▸ **Aim of the exercise**:
Copy these lines below word for word.

##### Available records

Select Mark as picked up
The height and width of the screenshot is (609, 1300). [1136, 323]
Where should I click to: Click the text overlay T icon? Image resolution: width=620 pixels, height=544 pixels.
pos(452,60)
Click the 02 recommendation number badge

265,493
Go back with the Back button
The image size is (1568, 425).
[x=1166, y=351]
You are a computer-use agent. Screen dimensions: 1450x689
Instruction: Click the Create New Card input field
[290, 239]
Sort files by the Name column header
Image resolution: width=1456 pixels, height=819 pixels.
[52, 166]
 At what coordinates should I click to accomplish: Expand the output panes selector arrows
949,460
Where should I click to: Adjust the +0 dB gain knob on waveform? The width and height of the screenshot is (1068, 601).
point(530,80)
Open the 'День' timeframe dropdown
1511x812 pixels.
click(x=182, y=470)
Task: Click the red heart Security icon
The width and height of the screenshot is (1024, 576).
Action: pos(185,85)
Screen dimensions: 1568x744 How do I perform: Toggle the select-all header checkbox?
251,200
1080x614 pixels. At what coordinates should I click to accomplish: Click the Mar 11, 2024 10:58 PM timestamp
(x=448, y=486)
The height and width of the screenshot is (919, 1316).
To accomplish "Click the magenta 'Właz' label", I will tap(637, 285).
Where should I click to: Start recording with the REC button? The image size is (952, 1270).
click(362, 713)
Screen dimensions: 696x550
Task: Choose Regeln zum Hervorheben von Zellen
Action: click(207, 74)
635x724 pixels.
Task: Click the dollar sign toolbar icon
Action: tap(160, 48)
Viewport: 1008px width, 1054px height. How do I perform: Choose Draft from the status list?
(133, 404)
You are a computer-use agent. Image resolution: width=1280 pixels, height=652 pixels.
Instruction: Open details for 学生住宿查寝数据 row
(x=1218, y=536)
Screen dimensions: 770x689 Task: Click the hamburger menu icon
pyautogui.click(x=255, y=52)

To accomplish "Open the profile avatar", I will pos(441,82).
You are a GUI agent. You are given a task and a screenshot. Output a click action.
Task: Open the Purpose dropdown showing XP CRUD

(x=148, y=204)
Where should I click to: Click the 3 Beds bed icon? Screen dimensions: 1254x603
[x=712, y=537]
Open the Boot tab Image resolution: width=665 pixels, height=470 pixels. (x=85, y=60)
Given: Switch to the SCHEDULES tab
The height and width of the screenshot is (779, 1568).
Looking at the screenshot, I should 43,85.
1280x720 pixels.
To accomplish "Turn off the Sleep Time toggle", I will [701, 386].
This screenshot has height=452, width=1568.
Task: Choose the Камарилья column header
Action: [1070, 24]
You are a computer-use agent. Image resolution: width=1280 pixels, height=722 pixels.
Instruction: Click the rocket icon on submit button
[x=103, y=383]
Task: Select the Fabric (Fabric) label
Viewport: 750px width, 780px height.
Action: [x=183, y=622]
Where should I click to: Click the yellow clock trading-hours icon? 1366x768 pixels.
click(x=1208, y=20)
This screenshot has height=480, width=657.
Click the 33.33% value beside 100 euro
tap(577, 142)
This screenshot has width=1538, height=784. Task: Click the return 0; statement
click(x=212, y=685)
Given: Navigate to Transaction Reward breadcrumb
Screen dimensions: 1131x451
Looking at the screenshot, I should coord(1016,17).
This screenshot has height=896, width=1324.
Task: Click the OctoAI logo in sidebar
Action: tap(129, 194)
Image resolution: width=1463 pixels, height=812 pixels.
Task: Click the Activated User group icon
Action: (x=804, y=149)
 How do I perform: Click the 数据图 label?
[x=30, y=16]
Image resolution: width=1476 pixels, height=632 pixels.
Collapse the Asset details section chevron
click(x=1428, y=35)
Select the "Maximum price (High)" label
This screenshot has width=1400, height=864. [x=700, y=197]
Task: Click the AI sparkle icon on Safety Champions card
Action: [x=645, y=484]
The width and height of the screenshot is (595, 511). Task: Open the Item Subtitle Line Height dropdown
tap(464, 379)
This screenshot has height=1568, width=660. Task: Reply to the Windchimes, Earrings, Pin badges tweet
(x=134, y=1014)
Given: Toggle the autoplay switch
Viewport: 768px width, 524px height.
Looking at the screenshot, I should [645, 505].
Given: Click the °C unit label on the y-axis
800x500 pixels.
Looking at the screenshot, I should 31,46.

##########

▸ **Worked solution**:
Select Mark as picked up
The height and width of the screenshot is (609, 1300). [1136, 323]
Where should I click to: Click the text overlay T icon? Image resolution: width=620 pixels, height=544 pixels.
pos(452,60)
Click the 02 recommendation number badge

265,493
Go back with the Back button
The image size is (1568, 425).
[x=1166, y=351]
You are a computer-use agent. Screen dimensions: 1450x689
Instruction: Click the Create New Card input field
[290, 239]
Sort files by the Name column header
Image resolution: width=1456 pixels, height=819 pixels.
[52, 166]
 At what coordinates should I click to accomplish: Expand the output panes selector arrows
949,460
Where should I click to: Adjust the +0 dB gain knob on waveform? The width and height of the screenshot is (1068, 601).
point(530,80)
Open the 'День' timeframe dropdown
1511x812 pixels.
click(x=182, y=470)
Task: Click the red heart Security icon
The width and height of the screenshot is (1024, 576).
Action: pos(185,85)
Screen dimensions: 1568x744 How do I perform: Toggle the select-all header checkbox?
251,200
1080x614 pixels. At what coordinates should I click to accomplish: Click the Mar 11, 2024 10:58 PM timestamp
(x=448, y=486)
The height and width of the screenshot is (919, 1316).
To accomplish "Click the magenta 'Właz' label", I will tap(637, 285).
Where should I click to: Start recording with the REC button? The image size is (952, 1270).
click(362, 713)
Screen dimensions: 696x550
Task: Choose Regeln zum Hervorheben von Zellen
Action: click(207, 74)
635x724 pixels.
Task: Click the dollar sign toolbar icon
Action: tap(160, 48)
Viewport: 1008px width, 1054px height. How do I perform: Choose Draft from the status list?
(133, 404)
You are a computer-use agent. Image resolution: width=1280 pixels, height=652 pixels.
Instruction: Open details for 学生住宿查寝数据 row
(x=1218, y=536)
Screen dimensions: 770x689 Task: Click the hamburger menu icon
pyautogui.click(x=255, y=52)

To accomplish "Open the profile avatar", I will pos(441,82).
You are a GUI agent. You are given a task and a screenshot. Output a click action.
Task: Open the Purpose dropdown showing XP CRUD

(x=148, y=204)
Where should I click to: Click the 3 Beds bed icon? Screen dimensions: 1254x603
[x=712, y=537]
Open the Boot tab Image resolution: width=665 pixels, height=470 pixels. (x=85, y=60)
Given: Switch to the SCHEDULES tab
The height and width of the screenshot is (779, 1568).
Looking at the screenshot, I should 43,85.
1280x720 pixels.
To accomplish "Turn off the Sleep Time toggle", I will [701, 386].
This screenshot has height=452, width=1568.
Task: Choose the Камарилья column header
Action: [1070, 24]
You are a computer-use agent. Image resolution: width=1280 pixels, height=722 pixels.
Instruction: Click the rocket icon on submit button
[x=103, y=383]
Task: Select the Fabric (Fabric) label
Viewport: 750px width, 780px height.
Action: [x=183, y=622]
Where should I click to: Click the yellow clock trading-hours icon? 1366x768 pixels.
click(x=1208, y=20)
This screenshot has height=480, width=657.
Click the 33.33% value beside 100 euro
tap(577, 142)
This screenshot has width=1538, height=784. Task: Click the return 0; statement
click(x=212, y=685)
Given: Navigate to Transaction Reward breadcrumb
Screen dimensions: 1131x451
Looking at the screenshot, I should coord(1016,17).
This screenshot has height=896, width=1324.
Task: Click the OctoAI logo in sidebar
Action: tap(129, 194)
Image resolution: width=1463 pixels, height=812 pixels.
Task: Click the Activated User group icon
Action: (x=804, y=149)
 How do I perform: Click the 数据图 label?
[x=30, y=16]
Image resolution: width=1476 pixels, height=632 pixels.
Collapse the Asset details section chevron
click(x=1428, y=35)
Select the "Maximum price (High)" label
This screenshot has width=1400, height=864. [x=700, y=197]
Task: Click the AI sparkle icon on Safety Champions card
Action: [x=645, y=484]
The width and height of the screenshot is (595, 511). Task: Open the Item Subtitle Line Height dropdown
tap(464, 379)
This screenshot has height=1568, width=660. Task: Reply to the Windchimes, Earrings, Pin badges tweet
(x=134, y=1014)
Given: Toggle the autoplay switch
Viewport: 768px width, 524px height.
Looking at the screenshot, I should [645, 505].
Given: Click the °C unit label on the y-axis
800x500 pixels.
Looking at the screenshot, I should 31,46.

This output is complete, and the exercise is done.